Marielle apontava que assim como a intervenção federal nos complexos do Alemão e da Maré em 2014, a nova intervenção que começava em 2018 também ocorria em ano eleitoral. Ela criticava que a vida da população não era levada em consideração quando políticas ‘faraônicas’ de segurança pública eram convertidas em capital eleitoral e questionava a própria legitimidade das intervenções.
“Intervenção militar é farsa. E não é conversa de hashtag. É farsa mesmo. Tem a ver com a imagem da cúpula da segurança pública, com a salvação do PMDB, tem relação com a indústria do armamentismo... Há uma série de fatores que me levam a essa convicção. Uma ação midiática. Não à toa o Temer se reuniu com seu time de marqueteiros para avaliar os impactos do anúncio da intervenção, saiu nos jornais”, criticou Marielle em fevereiro de 2018.”
E emendou: “o sentimento de insegurança é generalizado e nas favelas é ainda maior. E o que estamos vendo, nas áreas pobres da cidade, é o abuso, as ações totalmente inócuas no combate à violência – aliás, são elas próprias violentas e inconstitucionais -, como revistar mochila das crianças e fotografar cidadãos. Além de não coibir a criminalidade, criminaliza a pobreza. Armas e drogas não brotam nas favelas. Os que as financiam, e lucram com o mercado da criminalidade, estão bem longe dali”.
Marielle ainda fez críticas ao então presidente Michel Temer e ao governador Pezão antes de ser perguntada sobre declaração feita à época pelo general Eduardo Villas-Bôas, o mesmo do tuíte ameaçador ao Supremo Tribunal Federal quando Lula foi julgado impedido de concorrer nas eleições daquele ano.
“Temos que agir com a garantia de que não haverá outra Comissão da Verdade”, disse Villas-Bôas à época. Marielle comentou a declaração, que claramente fazia referências às intervenções federais no Rio e à missão no Haiti (Minustah).

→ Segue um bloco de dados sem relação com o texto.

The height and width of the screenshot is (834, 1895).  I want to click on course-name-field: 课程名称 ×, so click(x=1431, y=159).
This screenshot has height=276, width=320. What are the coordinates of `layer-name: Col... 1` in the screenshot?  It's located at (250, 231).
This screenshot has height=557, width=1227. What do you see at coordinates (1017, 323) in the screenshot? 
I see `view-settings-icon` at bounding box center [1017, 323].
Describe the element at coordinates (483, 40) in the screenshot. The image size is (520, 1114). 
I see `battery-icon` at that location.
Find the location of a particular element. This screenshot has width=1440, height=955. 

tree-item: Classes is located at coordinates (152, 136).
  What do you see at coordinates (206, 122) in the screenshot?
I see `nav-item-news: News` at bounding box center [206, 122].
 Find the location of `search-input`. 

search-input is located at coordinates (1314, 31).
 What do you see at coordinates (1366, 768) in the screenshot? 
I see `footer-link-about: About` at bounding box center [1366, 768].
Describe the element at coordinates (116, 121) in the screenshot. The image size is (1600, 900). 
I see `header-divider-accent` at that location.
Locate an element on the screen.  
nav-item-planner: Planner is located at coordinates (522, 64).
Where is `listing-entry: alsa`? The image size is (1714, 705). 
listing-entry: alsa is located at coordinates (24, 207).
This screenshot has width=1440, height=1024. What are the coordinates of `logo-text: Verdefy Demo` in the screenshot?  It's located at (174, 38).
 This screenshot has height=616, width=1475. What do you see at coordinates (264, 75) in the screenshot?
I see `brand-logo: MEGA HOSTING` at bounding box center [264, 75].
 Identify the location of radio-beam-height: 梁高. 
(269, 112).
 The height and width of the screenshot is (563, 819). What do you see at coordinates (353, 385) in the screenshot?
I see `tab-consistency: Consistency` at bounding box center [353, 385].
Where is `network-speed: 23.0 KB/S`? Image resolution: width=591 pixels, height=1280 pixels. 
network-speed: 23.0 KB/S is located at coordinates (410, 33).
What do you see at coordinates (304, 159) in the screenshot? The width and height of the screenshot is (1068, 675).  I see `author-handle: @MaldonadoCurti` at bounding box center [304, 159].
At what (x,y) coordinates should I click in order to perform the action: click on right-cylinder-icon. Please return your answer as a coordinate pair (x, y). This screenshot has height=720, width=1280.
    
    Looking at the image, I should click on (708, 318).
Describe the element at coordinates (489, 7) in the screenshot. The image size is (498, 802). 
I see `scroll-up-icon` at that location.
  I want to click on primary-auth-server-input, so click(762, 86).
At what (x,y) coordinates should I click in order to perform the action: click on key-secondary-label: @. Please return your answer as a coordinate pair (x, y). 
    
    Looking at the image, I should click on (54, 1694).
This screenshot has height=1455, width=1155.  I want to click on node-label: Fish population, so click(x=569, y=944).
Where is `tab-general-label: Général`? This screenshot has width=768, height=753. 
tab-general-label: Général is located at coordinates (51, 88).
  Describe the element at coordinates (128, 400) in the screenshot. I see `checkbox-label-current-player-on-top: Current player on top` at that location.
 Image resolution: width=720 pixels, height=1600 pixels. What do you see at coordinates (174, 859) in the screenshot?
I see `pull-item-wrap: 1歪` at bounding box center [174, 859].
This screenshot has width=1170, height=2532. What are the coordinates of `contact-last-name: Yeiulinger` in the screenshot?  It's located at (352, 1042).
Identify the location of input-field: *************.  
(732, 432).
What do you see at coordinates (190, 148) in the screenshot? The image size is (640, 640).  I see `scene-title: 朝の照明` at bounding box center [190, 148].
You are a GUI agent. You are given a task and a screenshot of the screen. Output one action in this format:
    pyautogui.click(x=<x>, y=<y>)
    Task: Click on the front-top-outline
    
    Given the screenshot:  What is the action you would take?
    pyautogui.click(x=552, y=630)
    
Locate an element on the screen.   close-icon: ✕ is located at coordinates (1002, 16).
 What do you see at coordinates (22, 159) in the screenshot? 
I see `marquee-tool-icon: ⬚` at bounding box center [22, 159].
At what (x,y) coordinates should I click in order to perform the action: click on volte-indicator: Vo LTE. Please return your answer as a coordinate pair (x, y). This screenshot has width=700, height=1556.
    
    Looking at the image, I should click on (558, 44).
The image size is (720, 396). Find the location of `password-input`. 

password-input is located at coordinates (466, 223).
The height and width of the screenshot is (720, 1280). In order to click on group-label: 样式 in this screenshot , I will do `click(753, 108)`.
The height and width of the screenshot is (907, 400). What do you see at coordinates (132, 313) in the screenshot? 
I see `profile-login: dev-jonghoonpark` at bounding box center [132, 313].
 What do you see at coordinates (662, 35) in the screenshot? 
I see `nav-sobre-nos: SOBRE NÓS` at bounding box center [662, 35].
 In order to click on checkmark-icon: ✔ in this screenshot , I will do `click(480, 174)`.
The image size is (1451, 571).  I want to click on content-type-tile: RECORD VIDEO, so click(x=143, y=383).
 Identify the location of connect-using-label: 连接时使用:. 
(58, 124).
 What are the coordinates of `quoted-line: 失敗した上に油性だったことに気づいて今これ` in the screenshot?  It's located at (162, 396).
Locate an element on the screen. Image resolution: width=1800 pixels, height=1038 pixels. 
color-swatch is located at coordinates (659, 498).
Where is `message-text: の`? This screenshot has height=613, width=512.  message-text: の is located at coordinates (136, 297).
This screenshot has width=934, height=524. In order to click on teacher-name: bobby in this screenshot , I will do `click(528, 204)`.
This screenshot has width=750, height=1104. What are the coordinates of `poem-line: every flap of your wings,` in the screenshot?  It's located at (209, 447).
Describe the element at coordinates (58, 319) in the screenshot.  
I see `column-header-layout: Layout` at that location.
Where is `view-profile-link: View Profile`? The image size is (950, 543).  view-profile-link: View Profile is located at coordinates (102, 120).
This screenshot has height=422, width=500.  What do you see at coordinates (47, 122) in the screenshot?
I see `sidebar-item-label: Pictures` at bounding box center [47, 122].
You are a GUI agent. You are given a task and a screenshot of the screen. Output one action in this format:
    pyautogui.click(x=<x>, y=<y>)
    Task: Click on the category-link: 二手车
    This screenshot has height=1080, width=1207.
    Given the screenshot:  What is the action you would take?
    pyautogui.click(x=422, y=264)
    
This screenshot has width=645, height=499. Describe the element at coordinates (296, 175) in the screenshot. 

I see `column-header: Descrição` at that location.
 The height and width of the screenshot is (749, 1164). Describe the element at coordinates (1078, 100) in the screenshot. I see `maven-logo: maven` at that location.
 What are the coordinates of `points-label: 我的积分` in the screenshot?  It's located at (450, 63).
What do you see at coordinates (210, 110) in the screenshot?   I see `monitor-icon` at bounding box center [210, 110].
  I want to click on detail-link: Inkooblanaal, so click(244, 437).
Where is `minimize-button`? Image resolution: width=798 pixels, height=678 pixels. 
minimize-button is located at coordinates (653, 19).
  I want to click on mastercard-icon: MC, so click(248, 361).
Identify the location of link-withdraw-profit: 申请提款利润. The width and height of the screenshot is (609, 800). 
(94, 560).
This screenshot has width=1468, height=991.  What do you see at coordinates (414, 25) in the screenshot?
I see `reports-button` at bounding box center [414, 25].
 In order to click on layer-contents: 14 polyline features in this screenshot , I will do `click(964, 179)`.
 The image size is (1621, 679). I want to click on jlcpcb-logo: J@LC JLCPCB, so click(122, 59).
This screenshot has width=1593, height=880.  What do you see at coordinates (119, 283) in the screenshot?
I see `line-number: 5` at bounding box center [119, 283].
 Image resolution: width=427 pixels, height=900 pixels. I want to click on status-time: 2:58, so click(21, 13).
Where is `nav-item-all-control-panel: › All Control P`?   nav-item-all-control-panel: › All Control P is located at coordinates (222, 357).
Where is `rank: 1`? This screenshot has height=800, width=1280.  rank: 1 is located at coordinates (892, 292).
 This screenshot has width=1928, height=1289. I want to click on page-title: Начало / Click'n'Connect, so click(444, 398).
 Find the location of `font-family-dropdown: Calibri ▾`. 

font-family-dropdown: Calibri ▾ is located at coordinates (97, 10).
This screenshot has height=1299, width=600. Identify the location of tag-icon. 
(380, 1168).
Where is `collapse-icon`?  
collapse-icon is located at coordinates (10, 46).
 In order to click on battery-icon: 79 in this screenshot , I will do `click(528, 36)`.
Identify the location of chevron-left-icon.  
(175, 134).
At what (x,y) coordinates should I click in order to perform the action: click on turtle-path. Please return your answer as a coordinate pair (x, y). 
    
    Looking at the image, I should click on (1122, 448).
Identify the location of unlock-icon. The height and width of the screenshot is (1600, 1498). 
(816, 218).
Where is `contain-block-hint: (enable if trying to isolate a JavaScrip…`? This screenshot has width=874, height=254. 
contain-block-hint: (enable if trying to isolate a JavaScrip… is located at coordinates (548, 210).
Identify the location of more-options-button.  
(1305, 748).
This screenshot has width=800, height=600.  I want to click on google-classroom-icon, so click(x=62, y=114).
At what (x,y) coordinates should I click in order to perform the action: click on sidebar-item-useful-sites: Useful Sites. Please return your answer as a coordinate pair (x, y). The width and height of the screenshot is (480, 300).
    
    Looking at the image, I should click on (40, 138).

“Ele só pede licença pra violar. O próprio informe do Exército apresenta a ideia de que as instituições democráticas, se atuarem com sinergia e acompanhamento, podem comprometer sua atuação. O general quer o que, licença pra torturar e desaparecer? Pois as Comissões da Verdade trabalham também a questão do monitoramento de dados, da informação, coisas sobre as quais sempre se quis negar acesso. Ele quer se desobrigar de prestar contas, quer se despreocupar das relações sociais mais amplas? É muito preocupante. O general quer licença pra violar”, disse Marielle.